- [To do]:
Pictures stay out; everything else in the records is to be copied exactly.
**** Supplied data
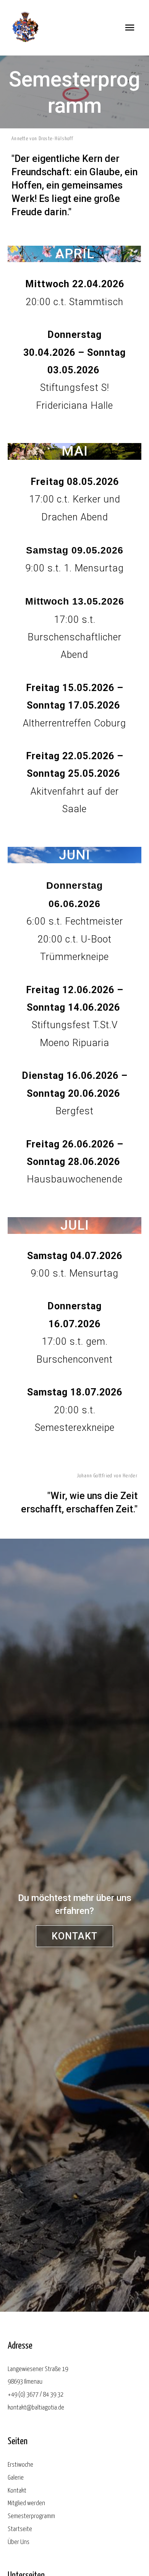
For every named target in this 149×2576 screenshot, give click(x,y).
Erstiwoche (20, 2465)
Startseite (20, 2529)
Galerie (16, 2478)
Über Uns (18, 2542)
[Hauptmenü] (129, 27)
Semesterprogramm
********
- [Exercise result]:
For every named target in this 149×2576 screenshot, give click(x,y).
Erstiwoche (20, 2465)
Startseite (20, 2529)
Galerie (16, 2478)
Über Uns (18, 2542)
[Hauptmenü] (129, 27)
Semesterprogramm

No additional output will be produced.